WHAT YOU ARE ASKED TO DO
Scan the listing and work out how many lines contain the word "Choose". Nothing but the number should be given.

|---|

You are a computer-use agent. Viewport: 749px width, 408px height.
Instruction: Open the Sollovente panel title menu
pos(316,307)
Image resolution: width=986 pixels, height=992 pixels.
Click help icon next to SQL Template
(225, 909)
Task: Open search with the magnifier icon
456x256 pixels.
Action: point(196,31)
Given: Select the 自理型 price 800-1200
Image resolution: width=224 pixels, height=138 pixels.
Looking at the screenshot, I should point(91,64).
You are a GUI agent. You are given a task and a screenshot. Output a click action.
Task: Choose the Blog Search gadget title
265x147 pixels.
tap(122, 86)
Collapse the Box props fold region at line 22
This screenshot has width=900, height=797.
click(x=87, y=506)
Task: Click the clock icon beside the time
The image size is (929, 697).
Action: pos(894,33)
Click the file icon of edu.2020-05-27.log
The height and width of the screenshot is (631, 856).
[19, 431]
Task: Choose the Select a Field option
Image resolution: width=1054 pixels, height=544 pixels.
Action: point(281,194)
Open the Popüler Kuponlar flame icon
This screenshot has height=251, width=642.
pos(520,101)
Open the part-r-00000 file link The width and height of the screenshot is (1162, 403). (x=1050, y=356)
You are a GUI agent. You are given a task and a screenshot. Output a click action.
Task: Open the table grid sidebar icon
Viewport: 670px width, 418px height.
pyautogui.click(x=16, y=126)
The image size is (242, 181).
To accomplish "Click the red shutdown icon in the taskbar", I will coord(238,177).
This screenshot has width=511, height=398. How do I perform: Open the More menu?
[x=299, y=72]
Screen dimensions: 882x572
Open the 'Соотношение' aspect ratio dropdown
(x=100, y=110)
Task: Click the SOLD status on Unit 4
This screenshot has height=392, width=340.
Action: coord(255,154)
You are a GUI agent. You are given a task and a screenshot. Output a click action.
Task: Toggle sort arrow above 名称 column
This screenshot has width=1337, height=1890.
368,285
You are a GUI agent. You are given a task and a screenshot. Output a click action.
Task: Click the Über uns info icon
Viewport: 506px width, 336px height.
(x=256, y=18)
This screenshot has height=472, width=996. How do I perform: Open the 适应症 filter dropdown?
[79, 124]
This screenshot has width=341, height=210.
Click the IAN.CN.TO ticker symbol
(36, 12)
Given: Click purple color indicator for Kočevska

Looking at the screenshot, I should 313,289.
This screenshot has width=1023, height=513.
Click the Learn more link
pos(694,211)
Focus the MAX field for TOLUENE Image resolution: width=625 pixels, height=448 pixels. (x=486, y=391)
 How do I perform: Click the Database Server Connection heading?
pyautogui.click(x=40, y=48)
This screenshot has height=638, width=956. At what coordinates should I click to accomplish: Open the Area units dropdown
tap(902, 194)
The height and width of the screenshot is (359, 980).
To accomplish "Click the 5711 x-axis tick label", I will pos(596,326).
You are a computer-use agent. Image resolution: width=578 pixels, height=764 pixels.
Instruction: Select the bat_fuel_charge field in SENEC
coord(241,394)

|---|

ANSWER TO THIS TASK
2